Hal ini seperti dilakukan oleh Rektor Universitas Islam Indonesia (UII), Prof Fathul Wahid. Ia memboyong sejumlah guru besar dan dosen hingga Mahasiswa untuk membuat petisi tersebut.
“Perkembangan politik nasional kian menunjukkan tanpa rasa malu gejala praktik penyalahgunaan kewenangan dan kekuasaan. Kekuasaan digunakan untuk kepentingan politik praktis sekelompok golongan dengan mengerahkan sumber daya negara,” ucap Prof Wahid dalam pembacaan petisinya di UII, Kamis (1/2).
Kemudian, ia juga menyebut demokrasi di Indonesia mengalami kemunduran, hingga menyebut bahwa Presiden Joko Widodo sudah tidak menunjukkan sikap kenegarawanannya. Indikatornya adalah pencalonan Gibran Rakabuming Raka sebagai calon wakil Presiden yang didasarkan pada putusan MK nomor 90/PUU-XXI/2023 yang menurutnya sarat akan interfensi politik dan pelanggaran etika.
Bahkan ia juga menyalahkan Jokowi soal statemen bahwa Presiden boleh ikut berkampanye dan memihak. Bagi Prof Wahid, statemen Presiden tersebut menunjukkan bahwa dirinya sudah tidak netral dalam kontestasi politik.

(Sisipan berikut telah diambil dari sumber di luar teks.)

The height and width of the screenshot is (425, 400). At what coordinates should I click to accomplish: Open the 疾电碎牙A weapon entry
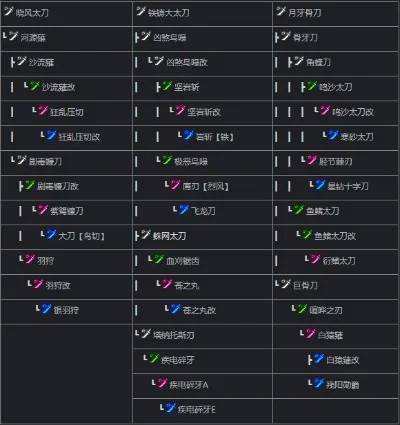click(189, 385)

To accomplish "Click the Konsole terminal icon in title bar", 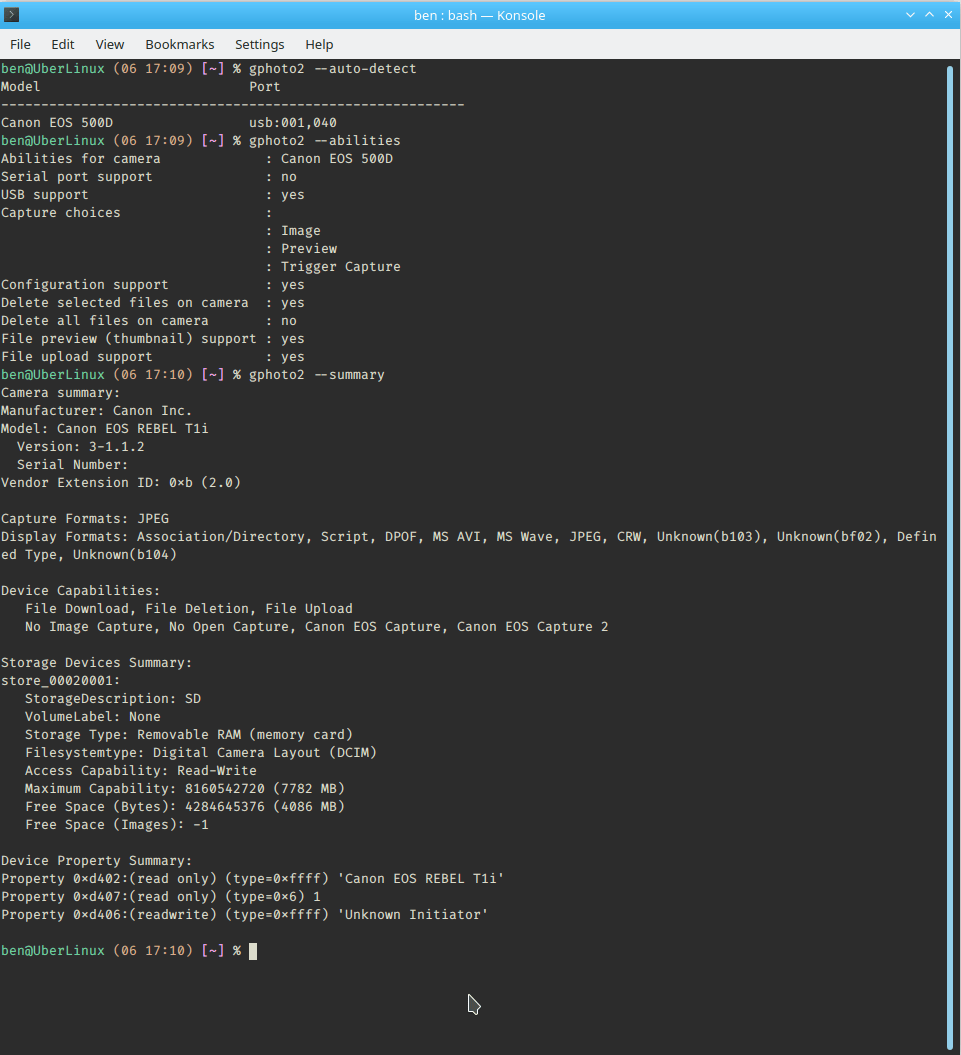I will point(11,14).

“Saat presiden Joko Widodo menyatakan ketidaknetralan institusi kepresidenan dengan membolehkan Presiden berkampanye dan berpihak,” ucapnya.
Selain itu, Prof Wahid juga menyinggung soal bansos yang saat ini masih dibagikan oleh pemerintah kepada masyarakat. Ia menuduh bahwa pemberian bansos itu adalah bentuk kecurangan Presiden.
“Distribusi bantuan sosial melalui pembagian beras dan bantuan langsung tunai, BLT oleh Presiden Joko Widodo juga ditengarai sarat dengan nuansa politik praktis yang diarahkan pada personalisasi penguatan dukungan terhadap pasangan calon presiden dan calon wakil presiden tertentu,” tukasnya.
Kemudian beberapa hal catatan lain yang disampaikan Rektor UIII tersebut adalah tudingan bahwa telah ada indikasi pengerahan dan mobilisasi aparat tertentu untuk memberikan dukungan kepada peserta Capres-Cawapres tertentu.
Sekadar diketahui Sobat Holopis, bahwa Mahfud MD yang saat ini menjadi Cawapres Ganjar Pranowo merupakan Guru Besar Ilmu Hukum Tata Negara di Universitas Islam Indonesia (UII).
Sehari sebelumnya, sejumlah guru besar dan dosen di UGM (Universitas Gadjah Mada) juga melakukan hal serupa. Dipimpin oleh Guru Besar Fakultas Fakultas Psikologi, Prof Koentjoro mereka membacakan hal senada.
“Kami menyesalkan tindakan-tindakan menyimpang yang justru terjadi dalam masa pemerintahan Presiden Joko Widodo yang juga merupakan bagian dari Keluarga Besar Universitas Gadjah Mada,” ucap Koentjoro.
Hadir dalam pembacaan petisi pada hari Rabu (31/1) tersebut antara lain ; Mantan Rektor UGM periode 2002-2007 Prof. Sofian Effendi, Mantan Rektor UGM periode 2017-2022 Prof. Panut Mulyono, Guru Besar FKKMK UGM Prof. Yati Soenarto, Dosen Hukum Tata Negara FH UGM Zainal Arifin Mochtar alias Uceng, Dosen Departemen Politik dan Pemerintahan Fisipol UGM Abdul Gaffar Karim, serta Ketua BEM KM UGM Gielbran Muhammad Noor.
Selain UII dan UGM, muncul gerakan serupa dari pihak yang mengatasnamakan Forum Guru Besar dan Dosen Universitas Hasanuddin (Unhas). Mereka yang dipimpin oleh anggota Dewan Profesor Unhas, Prof Triyatni Maryosenjoyo juga membacakan petisi serupa pada hari Jumat (2/2).
Salah satu poin pernyataan sikapnya adalah meminta kepada Presiden dan seluruh pejabat negara agar tetap menjaga demokrasi dan netralitasnya di Pemilu 2024.